In [0]:
%load_ext autoreload
%autoreload 2
# Enables autoreload; learn more at https://docs.databricks.com/en/files/workspace-modules.html#autoreload-for-python-modules
# To disable autoreload; run %autoreload 0

In [0]:
import pandas as pd
from abc import ABC, abstractmethod

from lib.template.audit_to_historic import *

In [0]:
rundate = '20130208_000000'

domain = 'domain'
environment = 'dev'

schema_name = 'silver_analytics'
catalog_name = domain + '_' + environment

table_name = 'historic_visitas'

print('Processing ' + table_name)
factory_audit_to_historic = FactoryAuditToHistoric()
factory_audit_to_historic.create()

table_processor = AuditToHistoricTemplate(catalog_name=catalog_name, schema_name=schema_name, table_name=table_name)  
table_processor.set_component_factory(factory_audit_to_historic) 
table_processor.process()

print('')
#print(table_processor.metadata)
print(table_processor.metrics)
print('')
table_processor.dataframe.show(3)
print('')

In [0]:
df = table_processor.dataframe
print(df.count())
print(df.show(3))

In [0]:


#EXTRACT OR CREATE HISTORIC TABLE
primary_key = 'Email'
valid_from = datetime.datetime.utcnow().strftime('%Y-%m-%d %H:%M:%S')
valid_to = datetime.datetime.strptime('2200-01-01 00:00:00', "%Y-%m-%d %H:%M:%S")

try:
    original_dataframe = spark.read.table(f'{table_processor.metadata['catalog_name']}.{table_processor.metadata['schema_name']}.{table_processor.metadata['table_name']}')
    original_dataframe.count()

except:
    print('excepcion')
    new_original_dataframe = table_processor.dataframe
    new_original_dataframe = new_original_dataframe.withColumn('is_current', lit(True))
    new_original_dataframe = new_original_dataframe.withColumn('valid_from', lit(valid_from))
    new_original_dataframe = new_original_dataframe.withColumn('valid_to', lit(valid_to))

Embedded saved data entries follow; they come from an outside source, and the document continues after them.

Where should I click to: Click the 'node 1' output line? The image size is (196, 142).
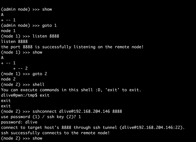point(8,31)
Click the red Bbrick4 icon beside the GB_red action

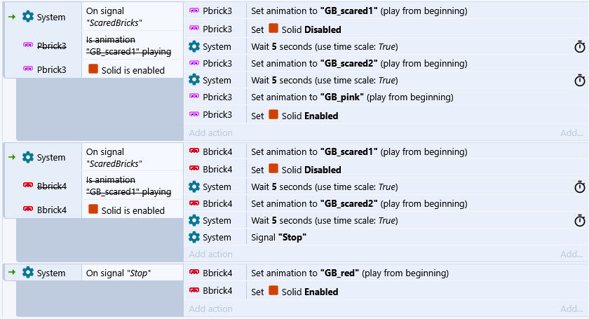[x=194, y=273]
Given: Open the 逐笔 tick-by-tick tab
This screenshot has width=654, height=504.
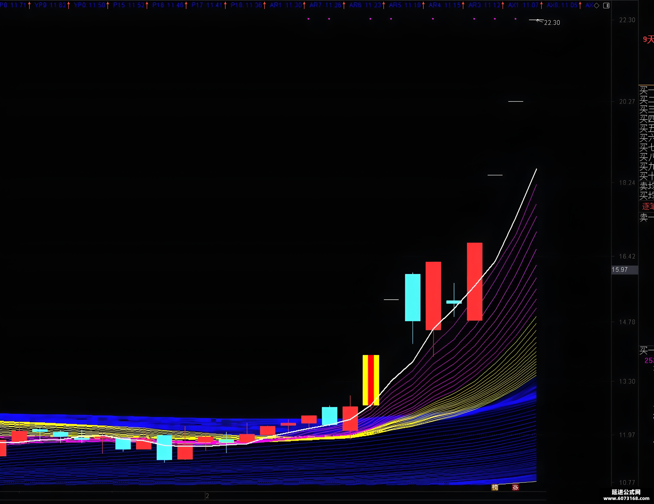Looking at the screenshot, I should pos(648,206).
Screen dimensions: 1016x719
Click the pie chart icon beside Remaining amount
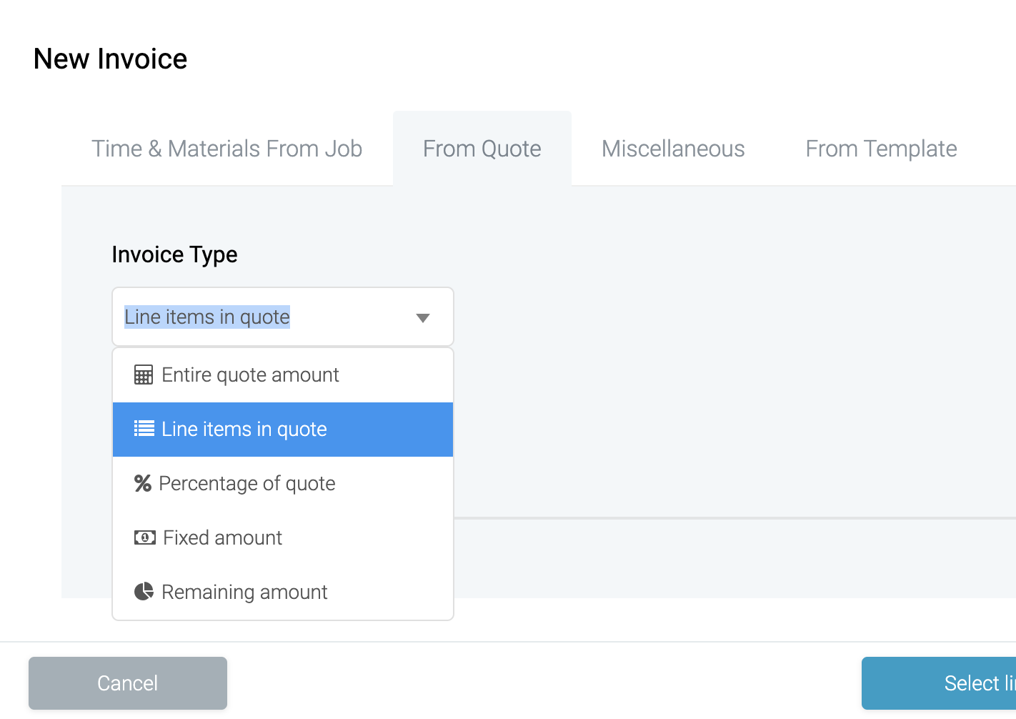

    new_original_dataframe.write.format('delta').mode('overwrite').saveAsTable(f'{table_processor.metadata['catalog_name']}.{table_processor.metadata['schema_name']}.{table_processor.metadata['table_name']}')

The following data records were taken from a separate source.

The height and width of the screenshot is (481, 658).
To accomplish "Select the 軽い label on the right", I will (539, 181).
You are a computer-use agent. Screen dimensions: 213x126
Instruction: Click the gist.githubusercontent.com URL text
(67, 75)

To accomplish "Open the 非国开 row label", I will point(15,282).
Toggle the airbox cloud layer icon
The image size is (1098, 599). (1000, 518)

#READ CURRENT HISTORIC FILE
array_history_columns = []
array_source_columns = []

for column in table_processor.metadata['field_data']:
    if table_processor.metadata['field_data'][column]['track_changes'] == True:
        array_history_columns.append(column)
        array_source_columns.append('source_' + column)

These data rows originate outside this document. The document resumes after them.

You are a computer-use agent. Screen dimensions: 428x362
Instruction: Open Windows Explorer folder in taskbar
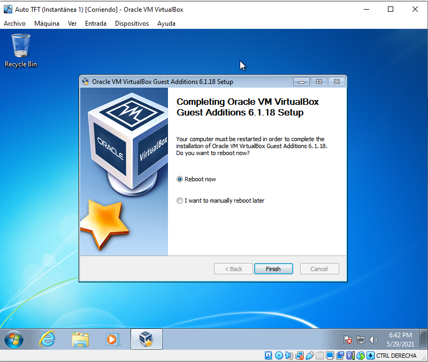point(80,339)
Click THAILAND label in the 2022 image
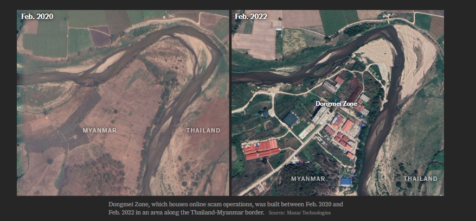Viewport: 476px width, 221px height. point(420,179)
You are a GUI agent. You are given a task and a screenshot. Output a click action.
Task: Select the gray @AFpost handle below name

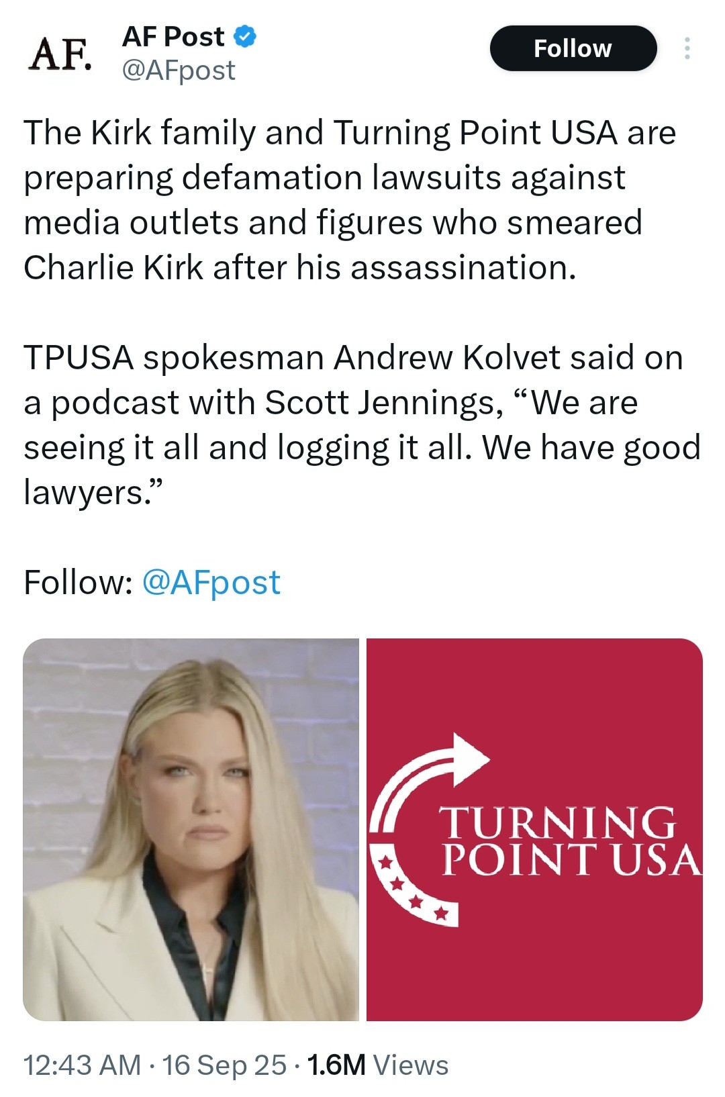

original_dataframe = spark.read.table(f'{table_processor.metadata['catalog_name']}.{table_processor.metadata['schema_name']}.{table_processor.metadata['table_name']}')
table_processor.metrics['initial_rows'] = original_dataframe.count()
print(table_processor.metrics['initial_rows'])


new_dataframe = table_processor.dataframe.select([col(column).alias('source_' + column) for column in table_processor.dataframe.columns])

new_dataframe_2 = new_dataframe
new_dataframe_2 = new_dataframe_2.withColumn('source_is_current', lit(True))
new_dataframe_2 = new_dataframe_2.withColumn('source_valid_from', lit(valid_from))
new_dataframe_2 = new_dataframe_2.withColumn('source_valid_to', lit(valid_to))

source_primary_key = 'source_' + primary_key
merge_dataframe = original_dataframe.join(new_dataframe_2, (new_dataframe_2[source_primary_key] == original_dataframe[primary_key]), how='fullouter') 

merge_dataframe = merge_dataframe.withColumn('concat_ws', concat_ws('+', *array_history_columns))
merge_dataframe = merge_dataframe.withColumn('concat_ws_source', concat_ws('+', *array_source_columns))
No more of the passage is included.